### Brief
Search the listing below for the line with "Given: Click the Delete Layer button", then write out that line and every one after it exactly, without the pictures.

### Dataset
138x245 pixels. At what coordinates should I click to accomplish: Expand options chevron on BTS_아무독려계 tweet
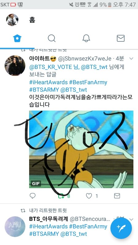(132, 219)
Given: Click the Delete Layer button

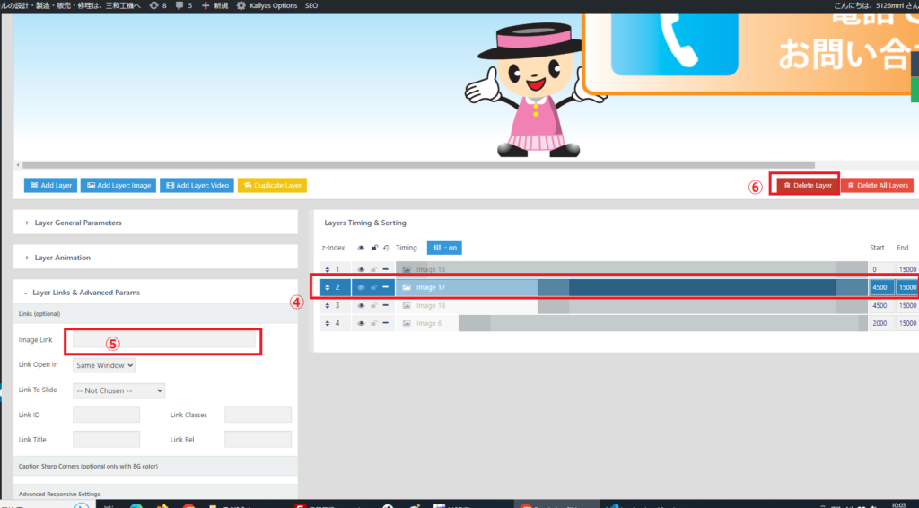Looking at the screenshot, I should 808,186.
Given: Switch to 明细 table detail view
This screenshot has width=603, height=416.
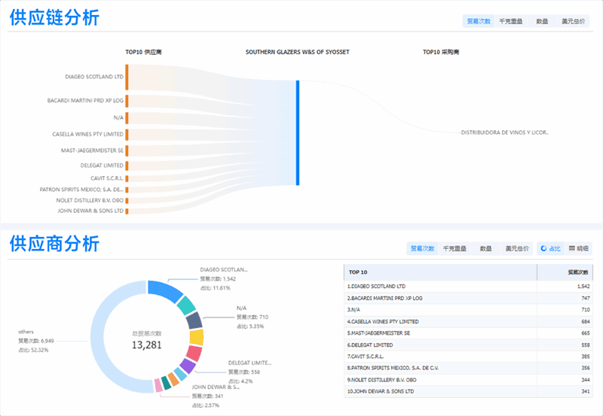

### Output of the task
Given: Click the Delete Layer button

Looking at the screenshot, I should 808,186.
Given: Switch to 明细 table detail view
This screenshot has width=603, height=416.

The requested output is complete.